Mit den Omnibussen ist die Kreisbahn weiterhin gut aufgestellt. Tages- und Urlaubsfahrten sind frühzeitig ein zweites Standbein. Das Reiseangebot wird von einem großen Kundenkreis gern angebotenen Je weiter die Zeit aber fortschreitet, wird der Bus, im Wettbewerb mit dem privaten PKW, nur noch zweiter Sieger. So wird als letzte Konsequenz 1967 ein Schlussstrich gezogen. Der Bahnbetrieb wird eingestellt.
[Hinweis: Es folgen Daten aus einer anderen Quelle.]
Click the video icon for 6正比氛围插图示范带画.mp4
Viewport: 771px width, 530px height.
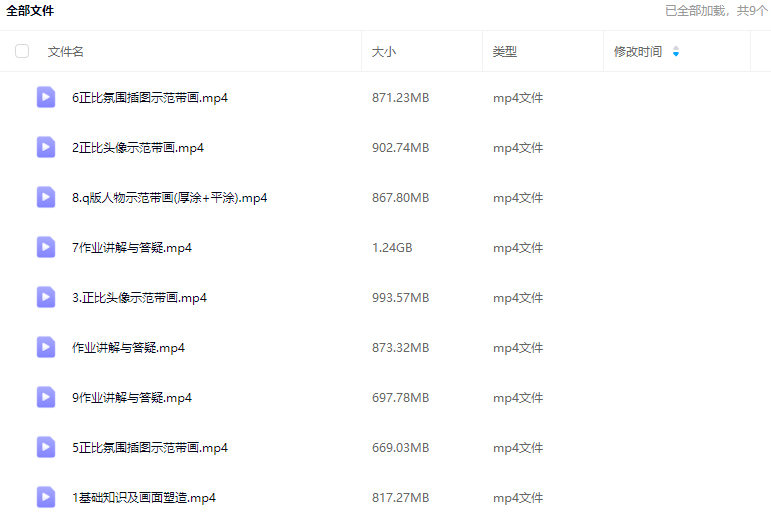[x=46, y=97]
Was bleibt, sind die unzahligen Erlebnisse und Erinnerungen die zahlreiche Schülergenerationen in ihren Jahren mit dem Schülertransport in Verbindung bringen. Der Schülertransport ist inzwischen Vergangenheit. Er ist mittlerweile im Liniendienst integriert.
Einen fotografischen Rückblick ermöglichen Mitglieder der Interessengemeinschaft „GöBus“. Sie stellten zur Erinnerung an die KVB einige Fotos zur Verfügung.
Doch wie ging es mit dem Nahverkehr weiter? Die Frage ist schnell beantwortet. Am 1. November 2008 bedient die Verkehrsgesellschaft Osterode/Harz mbH (Weihrauch Uhlendorff GmbH und Pülm Reisen GmbH) das Osteroder Streckennetz.
Nach einer Neuausschreibung übernimmt am 1. August 2016 die Rizor GmbH & Co. KG den Linienverkehr. Doch nach kaum mehr als einem Jahr rutscht das Unternehmen Ende 2017 in die Insolvenz.
Als „Verkehrsgesellschaft Südniedersachsen mbH“ (Gesellschafter sind Horst Weihrauch und Carsten Pülm) übernimmt das Unternehmen das Streckennetz und baut es in den nächsten Jahren weiter aus.